2. The chemical digestion system of claim 1 wherein the means for adding the nitric acid or nitrogen dioxide continually adds the nitric acid or nitrogen dioxide at a preestablished rate.

3. The chemical digestion system of claim 2 wherein the preestablished rate of nitric acid or nitrogen dioxide addition is dependent upon the nature and volume of the solid waste being fed into the vessel.

4. The chemical digestion system of claim 1 wherein the vessel is constructed to retain the heat of exothermic chemical reactions occurring in the digestion process.

5. The chemical digestion system of claim 1 wherein the means for mixing includes an airlift recirculator wherein mixing is provided by air used to oxidize the off gases and the nitric acid or nitrogen dioxide used to oxidize the carbon slurry.
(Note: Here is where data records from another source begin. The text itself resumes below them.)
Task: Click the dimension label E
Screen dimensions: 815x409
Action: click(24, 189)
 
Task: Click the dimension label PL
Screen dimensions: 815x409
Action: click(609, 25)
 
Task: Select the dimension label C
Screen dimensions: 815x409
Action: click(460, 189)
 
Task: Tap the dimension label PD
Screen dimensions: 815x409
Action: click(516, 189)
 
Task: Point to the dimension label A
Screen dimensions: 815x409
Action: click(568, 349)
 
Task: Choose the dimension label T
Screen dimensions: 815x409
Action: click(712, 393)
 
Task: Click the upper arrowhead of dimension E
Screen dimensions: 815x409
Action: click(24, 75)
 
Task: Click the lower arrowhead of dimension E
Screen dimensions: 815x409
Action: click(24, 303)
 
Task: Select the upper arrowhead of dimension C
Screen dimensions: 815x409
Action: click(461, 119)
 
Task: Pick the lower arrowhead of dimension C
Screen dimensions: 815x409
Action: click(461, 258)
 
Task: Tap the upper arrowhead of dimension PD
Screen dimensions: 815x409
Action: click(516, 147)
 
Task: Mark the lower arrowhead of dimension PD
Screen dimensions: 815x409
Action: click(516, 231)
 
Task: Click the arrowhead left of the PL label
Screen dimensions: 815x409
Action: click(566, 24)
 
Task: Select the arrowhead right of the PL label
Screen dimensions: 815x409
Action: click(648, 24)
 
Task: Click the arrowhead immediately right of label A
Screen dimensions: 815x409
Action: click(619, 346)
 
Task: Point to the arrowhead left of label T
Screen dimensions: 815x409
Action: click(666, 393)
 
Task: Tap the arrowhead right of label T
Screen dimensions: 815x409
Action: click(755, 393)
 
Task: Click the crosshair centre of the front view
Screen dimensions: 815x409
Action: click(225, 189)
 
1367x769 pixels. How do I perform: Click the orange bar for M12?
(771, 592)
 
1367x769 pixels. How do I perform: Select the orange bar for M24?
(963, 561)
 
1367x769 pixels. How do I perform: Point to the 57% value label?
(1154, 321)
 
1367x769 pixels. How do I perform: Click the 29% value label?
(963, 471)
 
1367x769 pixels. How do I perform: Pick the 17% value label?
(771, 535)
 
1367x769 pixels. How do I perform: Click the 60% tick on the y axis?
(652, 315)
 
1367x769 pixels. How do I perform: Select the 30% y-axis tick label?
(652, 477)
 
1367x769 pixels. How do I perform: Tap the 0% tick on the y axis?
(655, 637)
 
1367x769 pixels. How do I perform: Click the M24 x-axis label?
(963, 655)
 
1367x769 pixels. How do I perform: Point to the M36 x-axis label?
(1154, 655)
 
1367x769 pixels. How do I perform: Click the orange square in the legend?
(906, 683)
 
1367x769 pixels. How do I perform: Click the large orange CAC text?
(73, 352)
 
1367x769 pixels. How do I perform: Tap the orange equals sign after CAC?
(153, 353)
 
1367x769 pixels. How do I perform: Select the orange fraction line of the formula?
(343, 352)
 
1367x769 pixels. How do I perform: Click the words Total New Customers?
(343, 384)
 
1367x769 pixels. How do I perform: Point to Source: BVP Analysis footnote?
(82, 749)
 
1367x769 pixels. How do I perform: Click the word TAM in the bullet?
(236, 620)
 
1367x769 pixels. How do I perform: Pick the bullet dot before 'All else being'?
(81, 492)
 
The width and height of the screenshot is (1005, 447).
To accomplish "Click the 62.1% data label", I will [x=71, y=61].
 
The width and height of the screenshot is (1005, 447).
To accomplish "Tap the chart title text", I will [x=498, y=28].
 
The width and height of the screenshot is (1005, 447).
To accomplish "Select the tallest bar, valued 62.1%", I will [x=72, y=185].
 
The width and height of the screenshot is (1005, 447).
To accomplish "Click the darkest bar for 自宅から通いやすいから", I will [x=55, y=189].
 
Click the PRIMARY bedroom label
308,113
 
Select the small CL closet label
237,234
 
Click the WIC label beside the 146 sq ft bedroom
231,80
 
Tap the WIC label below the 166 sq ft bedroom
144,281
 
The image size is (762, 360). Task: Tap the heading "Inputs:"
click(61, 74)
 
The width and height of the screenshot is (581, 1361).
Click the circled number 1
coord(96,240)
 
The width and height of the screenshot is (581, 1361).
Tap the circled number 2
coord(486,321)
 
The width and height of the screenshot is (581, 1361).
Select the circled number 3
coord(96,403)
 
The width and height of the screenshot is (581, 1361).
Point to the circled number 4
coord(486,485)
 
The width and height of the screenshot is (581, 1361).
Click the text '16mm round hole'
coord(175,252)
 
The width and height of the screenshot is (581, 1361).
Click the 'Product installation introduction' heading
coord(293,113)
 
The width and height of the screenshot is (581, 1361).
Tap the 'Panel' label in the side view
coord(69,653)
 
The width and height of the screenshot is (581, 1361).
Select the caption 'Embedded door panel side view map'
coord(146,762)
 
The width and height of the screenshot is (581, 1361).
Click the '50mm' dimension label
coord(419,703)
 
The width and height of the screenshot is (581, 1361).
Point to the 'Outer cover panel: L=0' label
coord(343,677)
6. An improved method for chemically digesting low level radioactive, solid undigested waste material wherein the solid waste is reacted with concentrated sulfuric acid at a temperature within the range of 220.degree. to 330.degree. C. and the reacting mixture is simultaneously contacted with concentrated nitric acid or nitrogen dioxide, wherein the improvement comprises:

confining the sulfuric acid within an annular vessel;

delivering the solid waste into the sulfuric acid within the annular vessel;

adding the nitric acid or nitrogen dioxide to the waste/sulfuric acid mixture;

continuously mixing the solid waste within the sulfuric acid so that the solid waste remains substantially fully immersed and fully dispersed;

removing off gas from the annular vessel; and

removing product slurry from the annular vessel.

7. The method of claim 6 wherein the off gas and product slurry are removed from the annular vessel substantially continuously as the waste is digested.

8. The method of claim 6 wherein the mixing is accomplished by airlift recirculation wherein mixing is provided by air used to oxidize the off gases and the nitric acid or nitrogen dioxide used to oxidize carbon product slurry.